— start of DOCUMENT TEXT —

How to Talk to Someone You Disagree With

I am a professional mediator and collaborative family law attorney. Basically, I help divorcing couples communicate better so they can reach the best resolutions for their families. I help them stay out of court and stay in control of their lives. It is a pretty neat gig.

My career and education have focused on communication and conflict resolution. I trained in alternate dispute resolution in law school and competed on the negotiations team all three years. (Yes, that’s a thing). My teammate and I consistently ranked in the top five for our region. I learned a lot and was very fortunate to have an outstanding coach and mentor who shared his wisdom with me and made me a much better problem solver than I ever would have been on my own.

Before law school, I studied communication. I studied how small groups communicate, how families communicate, and how large organizations communicate. I studied rhetoric and public discourse. I studied conflict cycles and resolution strategies. I graduated first in my class. They gave me a big medal for that achievement and I felt silly wearing it.

After law school, I was trained in the collaborative process. The collaborative approach brings dignity, respect, and integrity to divorce. In my mind, it is a much healthier process and it results in better, more durable agreements. Collaborative resonated so deeply with me that I have dedicated my career to fostering this model in Montana. It worked, and I can say that I am very proud of what I do for a living and how I have helped families. If someone gave me a medal for that achievement, I would not feel silly wearing it.

All this is to say that I am a good problem solver. I am good at helping people communicate. I am good at building bridges and repairing scorched earth.

With these skills in mind, I have given the issue of respectful discourse and disagreement a lot of thought. Happily, I have distilled my professional tips down into a few easy steps. I’d like to share them with you in case you, too, want to learn some simple tools for better discourse. I hope you find them useful.

How to Talk to Someone You Disagree With

  1. Sit down with the person who has differing views from you. This is best done in person over a beverage or a meal. Social media sites are an awful way to approach this task and should be avoided at all cost.
  2. Look at the person with whom you are sitting. Are they human? If so, consider the fact that they have feelings, fears, and values that are similar to yours. Like you, they are trying to survive and enjoy life. Try to keep their humanity in mind.

— end of DOCUMENT TEXT —
— start of RECORDED INFORMATION —

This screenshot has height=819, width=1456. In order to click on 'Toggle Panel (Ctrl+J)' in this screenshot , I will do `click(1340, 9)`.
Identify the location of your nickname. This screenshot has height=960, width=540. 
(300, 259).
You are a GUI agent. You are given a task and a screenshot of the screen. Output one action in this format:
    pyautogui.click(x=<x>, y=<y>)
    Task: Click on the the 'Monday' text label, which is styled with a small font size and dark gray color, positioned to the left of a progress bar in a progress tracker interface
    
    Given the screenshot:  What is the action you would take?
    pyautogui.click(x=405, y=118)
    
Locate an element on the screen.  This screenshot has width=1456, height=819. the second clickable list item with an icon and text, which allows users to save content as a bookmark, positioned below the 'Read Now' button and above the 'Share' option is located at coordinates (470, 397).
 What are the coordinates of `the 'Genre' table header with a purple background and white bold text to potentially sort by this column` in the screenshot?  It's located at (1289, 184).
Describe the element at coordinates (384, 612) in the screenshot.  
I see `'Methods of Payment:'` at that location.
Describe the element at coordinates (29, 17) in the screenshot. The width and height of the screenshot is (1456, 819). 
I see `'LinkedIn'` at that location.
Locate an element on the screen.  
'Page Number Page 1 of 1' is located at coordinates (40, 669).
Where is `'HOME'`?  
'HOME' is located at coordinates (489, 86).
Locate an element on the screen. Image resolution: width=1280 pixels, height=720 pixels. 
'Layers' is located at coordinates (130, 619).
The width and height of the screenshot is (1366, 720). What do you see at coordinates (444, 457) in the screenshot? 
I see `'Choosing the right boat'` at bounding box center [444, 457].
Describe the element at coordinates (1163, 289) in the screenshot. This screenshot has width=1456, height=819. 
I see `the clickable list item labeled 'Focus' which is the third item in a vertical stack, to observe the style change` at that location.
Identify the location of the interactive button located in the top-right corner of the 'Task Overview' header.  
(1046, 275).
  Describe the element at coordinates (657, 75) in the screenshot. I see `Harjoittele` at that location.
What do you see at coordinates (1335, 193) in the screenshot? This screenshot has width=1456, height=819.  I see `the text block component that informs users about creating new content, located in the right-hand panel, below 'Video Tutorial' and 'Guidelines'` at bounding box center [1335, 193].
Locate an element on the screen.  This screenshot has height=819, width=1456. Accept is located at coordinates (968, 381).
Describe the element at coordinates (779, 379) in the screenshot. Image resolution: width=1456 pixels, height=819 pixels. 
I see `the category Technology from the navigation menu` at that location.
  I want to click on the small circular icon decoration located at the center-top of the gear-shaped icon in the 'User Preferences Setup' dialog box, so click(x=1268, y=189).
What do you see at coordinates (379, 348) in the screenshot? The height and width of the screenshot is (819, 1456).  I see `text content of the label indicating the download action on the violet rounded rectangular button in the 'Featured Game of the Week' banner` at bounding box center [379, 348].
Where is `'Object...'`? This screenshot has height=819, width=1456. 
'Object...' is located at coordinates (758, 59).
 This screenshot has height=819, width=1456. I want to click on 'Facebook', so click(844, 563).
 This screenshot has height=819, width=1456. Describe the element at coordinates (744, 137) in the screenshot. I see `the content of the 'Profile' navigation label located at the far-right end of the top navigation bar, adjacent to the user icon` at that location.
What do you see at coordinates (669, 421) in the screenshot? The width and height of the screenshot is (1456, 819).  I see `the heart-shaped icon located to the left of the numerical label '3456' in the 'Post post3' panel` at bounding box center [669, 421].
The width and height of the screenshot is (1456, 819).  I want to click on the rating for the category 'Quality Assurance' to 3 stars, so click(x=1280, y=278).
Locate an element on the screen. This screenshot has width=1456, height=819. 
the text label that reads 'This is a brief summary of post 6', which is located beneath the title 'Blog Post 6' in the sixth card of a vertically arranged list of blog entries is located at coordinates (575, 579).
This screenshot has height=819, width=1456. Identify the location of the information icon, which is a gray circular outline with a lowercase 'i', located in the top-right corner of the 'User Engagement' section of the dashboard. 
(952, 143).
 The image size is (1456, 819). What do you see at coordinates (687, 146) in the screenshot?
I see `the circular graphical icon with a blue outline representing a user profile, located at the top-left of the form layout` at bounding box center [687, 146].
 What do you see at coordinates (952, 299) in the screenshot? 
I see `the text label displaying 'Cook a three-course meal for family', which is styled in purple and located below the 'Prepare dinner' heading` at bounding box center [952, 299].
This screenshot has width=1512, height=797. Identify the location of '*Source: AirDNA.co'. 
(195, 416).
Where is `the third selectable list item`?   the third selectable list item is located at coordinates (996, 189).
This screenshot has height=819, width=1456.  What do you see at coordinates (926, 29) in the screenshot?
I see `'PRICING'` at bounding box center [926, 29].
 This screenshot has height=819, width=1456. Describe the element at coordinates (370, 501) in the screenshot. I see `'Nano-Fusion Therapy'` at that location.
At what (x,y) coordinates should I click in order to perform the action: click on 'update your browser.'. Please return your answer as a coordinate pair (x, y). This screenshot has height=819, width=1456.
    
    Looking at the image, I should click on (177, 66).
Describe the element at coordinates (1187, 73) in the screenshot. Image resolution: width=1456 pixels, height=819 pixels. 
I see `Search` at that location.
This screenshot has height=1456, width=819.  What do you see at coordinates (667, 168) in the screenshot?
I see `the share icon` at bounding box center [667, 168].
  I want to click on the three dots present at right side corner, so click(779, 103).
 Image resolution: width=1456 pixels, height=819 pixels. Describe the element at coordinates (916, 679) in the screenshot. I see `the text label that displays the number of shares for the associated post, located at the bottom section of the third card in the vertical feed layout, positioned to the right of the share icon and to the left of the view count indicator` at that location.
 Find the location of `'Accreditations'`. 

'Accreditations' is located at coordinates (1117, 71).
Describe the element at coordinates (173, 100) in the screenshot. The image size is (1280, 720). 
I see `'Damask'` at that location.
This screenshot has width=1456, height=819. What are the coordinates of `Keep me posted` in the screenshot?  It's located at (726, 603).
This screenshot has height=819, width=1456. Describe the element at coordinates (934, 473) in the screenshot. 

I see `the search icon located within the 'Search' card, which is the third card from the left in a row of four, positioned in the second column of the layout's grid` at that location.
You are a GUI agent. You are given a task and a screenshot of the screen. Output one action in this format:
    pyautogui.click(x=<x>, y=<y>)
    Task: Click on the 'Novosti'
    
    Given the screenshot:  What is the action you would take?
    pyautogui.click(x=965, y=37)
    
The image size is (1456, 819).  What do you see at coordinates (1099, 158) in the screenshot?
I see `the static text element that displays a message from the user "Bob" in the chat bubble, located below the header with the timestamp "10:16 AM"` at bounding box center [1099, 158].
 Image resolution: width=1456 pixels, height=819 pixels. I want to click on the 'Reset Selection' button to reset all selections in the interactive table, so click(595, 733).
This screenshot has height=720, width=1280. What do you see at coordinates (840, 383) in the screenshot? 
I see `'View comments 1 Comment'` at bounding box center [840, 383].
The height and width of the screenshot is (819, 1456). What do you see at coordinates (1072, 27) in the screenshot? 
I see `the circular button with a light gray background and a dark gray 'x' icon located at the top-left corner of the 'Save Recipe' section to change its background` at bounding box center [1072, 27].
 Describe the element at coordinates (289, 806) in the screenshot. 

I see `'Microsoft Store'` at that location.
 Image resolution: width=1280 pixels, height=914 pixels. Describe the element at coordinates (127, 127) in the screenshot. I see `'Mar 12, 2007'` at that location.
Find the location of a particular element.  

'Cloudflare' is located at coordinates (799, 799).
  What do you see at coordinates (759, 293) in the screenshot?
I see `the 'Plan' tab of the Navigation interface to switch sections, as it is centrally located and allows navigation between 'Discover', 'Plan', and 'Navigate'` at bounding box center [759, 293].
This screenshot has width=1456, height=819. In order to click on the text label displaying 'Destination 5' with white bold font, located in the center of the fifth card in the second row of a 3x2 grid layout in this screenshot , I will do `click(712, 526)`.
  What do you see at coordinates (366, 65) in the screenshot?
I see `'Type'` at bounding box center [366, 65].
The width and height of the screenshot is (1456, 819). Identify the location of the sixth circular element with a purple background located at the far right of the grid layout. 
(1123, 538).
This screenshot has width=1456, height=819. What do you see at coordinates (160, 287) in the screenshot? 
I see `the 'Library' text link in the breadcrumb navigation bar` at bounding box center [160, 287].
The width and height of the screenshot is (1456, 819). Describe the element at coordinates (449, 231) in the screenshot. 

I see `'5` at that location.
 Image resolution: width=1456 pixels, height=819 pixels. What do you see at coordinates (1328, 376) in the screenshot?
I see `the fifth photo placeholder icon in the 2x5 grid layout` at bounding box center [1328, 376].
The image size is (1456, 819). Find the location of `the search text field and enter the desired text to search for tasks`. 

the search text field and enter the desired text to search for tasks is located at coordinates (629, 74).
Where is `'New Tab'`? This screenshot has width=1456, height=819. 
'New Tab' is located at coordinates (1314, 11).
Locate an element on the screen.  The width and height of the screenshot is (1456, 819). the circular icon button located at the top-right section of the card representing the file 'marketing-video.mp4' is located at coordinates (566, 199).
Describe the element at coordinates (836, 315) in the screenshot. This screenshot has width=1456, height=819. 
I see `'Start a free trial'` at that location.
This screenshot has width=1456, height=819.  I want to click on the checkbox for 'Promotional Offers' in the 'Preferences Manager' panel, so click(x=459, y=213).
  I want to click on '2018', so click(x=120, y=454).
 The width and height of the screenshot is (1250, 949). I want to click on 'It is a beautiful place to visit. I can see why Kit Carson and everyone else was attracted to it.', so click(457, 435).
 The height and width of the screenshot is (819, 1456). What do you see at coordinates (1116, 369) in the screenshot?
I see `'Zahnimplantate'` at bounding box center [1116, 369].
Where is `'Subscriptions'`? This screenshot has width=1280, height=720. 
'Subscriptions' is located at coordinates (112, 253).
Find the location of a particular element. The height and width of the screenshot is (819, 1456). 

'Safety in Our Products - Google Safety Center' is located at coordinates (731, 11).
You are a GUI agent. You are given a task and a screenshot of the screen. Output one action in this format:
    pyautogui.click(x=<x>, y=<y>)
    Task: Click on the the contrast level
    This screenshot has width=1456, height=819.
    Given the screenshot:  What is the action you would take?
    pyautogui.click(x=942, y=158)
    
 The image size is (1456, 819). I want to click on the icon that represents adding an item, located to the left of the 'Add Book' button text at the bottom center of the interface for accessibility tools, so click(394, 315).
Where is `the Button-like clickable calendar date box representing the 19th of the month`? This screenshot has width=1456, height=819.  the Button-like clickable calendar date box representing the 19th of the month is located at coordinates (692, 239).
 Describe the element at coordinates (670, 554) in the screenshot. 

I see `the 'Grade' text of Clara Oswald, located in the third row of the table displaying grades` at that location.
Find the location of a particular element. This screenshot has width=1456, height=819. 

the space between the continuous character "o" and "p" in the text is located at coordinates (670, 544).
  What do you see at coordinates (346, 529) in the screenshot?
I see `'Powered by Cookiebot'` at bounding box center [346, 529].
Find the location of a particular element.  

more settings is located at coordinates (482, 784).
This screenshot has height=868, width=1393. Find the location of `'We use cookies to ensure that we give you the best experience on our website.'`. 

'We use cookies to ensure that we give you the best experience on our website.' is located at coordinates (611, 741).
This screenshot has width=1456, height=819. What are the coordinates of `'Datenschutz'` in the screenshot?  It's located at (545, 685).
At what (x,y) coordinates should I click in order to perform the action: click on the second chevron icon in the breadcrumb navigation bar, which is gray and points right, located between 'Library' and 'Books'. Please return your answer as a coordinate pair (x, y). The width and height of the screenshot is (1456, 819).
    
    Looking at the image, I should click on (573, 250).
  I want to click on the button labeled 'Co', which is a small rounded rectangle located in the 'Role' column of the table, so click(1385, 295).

— end of RECORDED INFORMATION —

◆ COMPLETE THE FOLLOWING
1. In the piece on talking to someone you disagree with, rewrite the stretch from "With these skills" through "at all cost.", putting "cup of coffee" in place of "beverage".
2. What does the collaborative approach bring to divorce, according to the piece on talking to someone you disagree with?

◆ ANSWERS BELOW
1.
With these skills in mind, I have given the issue of respectful discourse and disagreement a lot of thought. Happily, I have distilled my professional tips down into a few easy steps. I’d like to share them with you in case you, too, want to learn some simple tools for better discourse. I hope you find them useful.

How to Talk to Someone You Disagree With

  1. Sit down with the person who has differing views from you. This is best done in person over a cup of coffee or a meal. Social media sites are an awful way to approach this task and should be avoided at all cost.

2. Dignity, respect, and integrity.